§ INSTRUCTIONS TO FOLLOW: Repeat the data exactly, every last line of it.
▼▼▼
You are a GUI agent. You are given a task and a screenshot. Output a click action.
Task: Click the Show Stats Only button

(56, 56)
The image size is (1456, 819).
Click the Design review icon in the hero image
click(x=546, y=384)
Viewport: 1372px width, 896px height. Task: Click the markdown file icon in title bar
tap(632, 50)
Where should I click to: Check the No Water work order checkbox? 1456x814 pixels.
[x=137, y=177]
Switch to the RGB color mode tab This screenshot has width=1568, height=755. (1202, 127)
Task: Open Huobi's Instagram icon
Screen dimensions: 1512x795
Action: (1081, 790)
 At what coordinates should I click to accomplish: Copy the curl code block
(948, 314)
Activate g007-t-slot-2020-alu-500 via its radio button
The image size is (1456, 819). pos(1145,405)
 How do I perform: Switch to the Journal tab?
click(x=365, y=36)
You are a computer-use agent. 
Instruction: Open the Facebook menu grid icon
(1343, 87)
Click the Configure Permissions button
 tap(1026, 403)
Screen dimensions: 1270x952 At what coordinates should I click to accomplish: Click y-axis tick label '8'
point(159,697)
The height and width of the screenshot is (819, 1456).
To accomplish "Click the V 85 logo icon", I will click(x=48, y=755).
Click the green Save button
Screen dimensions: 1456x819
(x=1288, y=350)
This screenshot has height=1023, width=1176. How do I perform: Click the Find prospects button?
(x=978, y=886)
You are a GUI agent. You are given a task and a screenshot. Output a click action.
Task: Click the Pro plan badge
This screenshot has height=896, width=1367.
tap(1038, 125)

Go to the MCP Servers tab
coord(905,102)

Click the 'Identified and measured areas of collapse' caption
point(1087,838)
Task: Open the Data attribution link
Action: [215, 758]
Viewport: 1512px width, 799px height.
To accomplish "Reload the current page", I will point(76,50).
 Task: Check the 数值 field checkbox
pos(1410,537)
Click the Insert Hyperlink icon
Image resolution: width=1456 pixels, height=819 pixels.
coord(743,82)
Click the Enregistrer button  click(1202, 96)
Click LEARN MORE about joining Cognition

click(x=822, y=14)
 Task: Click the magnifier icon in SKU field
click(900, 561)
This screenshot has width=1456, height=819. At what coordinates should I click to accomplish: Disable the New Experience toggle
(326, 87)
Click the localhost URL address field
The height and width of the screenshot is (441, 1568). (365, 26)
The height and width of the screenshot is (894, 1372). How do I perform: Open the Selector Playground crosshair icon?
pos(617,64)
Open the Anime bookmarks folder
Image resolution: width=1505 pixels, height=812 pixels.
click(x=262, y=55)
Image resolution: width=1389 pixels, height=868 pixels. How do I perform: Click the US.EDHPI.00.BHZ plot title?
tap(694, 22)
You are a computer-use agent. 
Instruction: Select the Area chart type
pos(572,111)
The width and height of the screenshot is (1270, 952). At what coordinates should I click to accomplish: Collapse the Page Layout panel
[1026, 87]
▲▲▲
§ COMPLETED TASK:
You are a GUI agent. You are given a task and a screenshot. Output a click action.
Task: Click the Show Stats Only button

(56, 56)
The image size is (1456, 819).
Click the Design review icon in the hero image
click(x=546, y=384)
Viewport: 1372px width, 896px height. Task: Click the markdown file icon in title bar
tap(632, 50)
Where should I click to: Check the No Water work order checkbox? 1456x814 pixels.
[x=137, y=177]
Switch to the RGB color mode tab This screenshot has width=1568, height=755. (1202, 127)
Task: Open Huobi's Instagram icon
Screen dimensions: 1512x795
Action: (1081, 790)
 At what coordinates should I click to accomplish: Copy the curl code block
(948, 314)
Activate g007-t-slot-2020-alu-500 via its radio button
The image size is (1456, 819). pos(1145,405)
 How do I perform: Switch to the Journal tab?
click(x=365, y=36)
You are a computer-use agent. 
Instruction: Open the Facebook menu grid icon
(1343, 87)
Click the Configure Permissions button
 tap(1026, 403)
Screen dimensions: 1270x952 At what coordinates should I click to accomplish: Click y-axis tick label '8'
point(159,697)
The height and width of the screenshot is (819, 1456).
To accomplish "Click the V 85 logo icon", I will click(x=48, y=755).
Click the green Save button
Screen dimensions: 1456x819
(x=1288, y=350)
This screenshot has height=1023, width=1176. How do I perform: Click the Find prospects button?
(x=978, y=886)
You are a GUI agent. You are given a task and a screenshot. Output a click action.
Task: Click the Pro plan badge
This screenshot has height=896, width=1367.
tap(1038, 125)

Go to the MCP Servers tab
coord(905,102)

Click the 'Identified and measured areas of collapse' caption
point(1087,838)
Task: Open the Data attribution link
Action: [215, 758]
Viewport: 1512px width, 799px height.
To accomplish "Reload the current page", I will point(76,50).
 Task: Check the 数值 field checkbox
pos(1410,537)
Click the Insert Hyperlink icon
Image resolution: width=1456 pixels, height=819 pixels.
coord(743,82)
Click the Enregistrer button  click(1202, 96)
Click LEARN MORE about joining Cognition

click(x=822, y=14)
 Task: Click the magnifier icon in SKU field
click(900, 561)
This screenshot has width=1456, height=819. At what coordinates should I click to accomplish: Disable the New Experience toggle
(326, 87)
Click the localhost URL address field
The height and width of the screenshot is (441, 1568). (365, 26)
The height and width of the screenshot is (894, 1372). How do I perform: Open the Selector Playground crosshair icon?
pos(617,64)
Open the Anime bookmarks folder
Image resolution: width=1505 pixels, height=812 pixels.
click(x=262, y=55)
Image resolution: width=1389 pixels, height=868 pixels. How do I perform: Click the US.EDHPI.00.BHZ plot title?
tap(694, 22)
You are a computer-use agent. 
Instruction: Select the Area chart type
pos(572,111)
The width and height of the screenshot is (1270, 952). At what coordinates should I click to accomplish: Collapse the Page Layout panel
[1026, 87]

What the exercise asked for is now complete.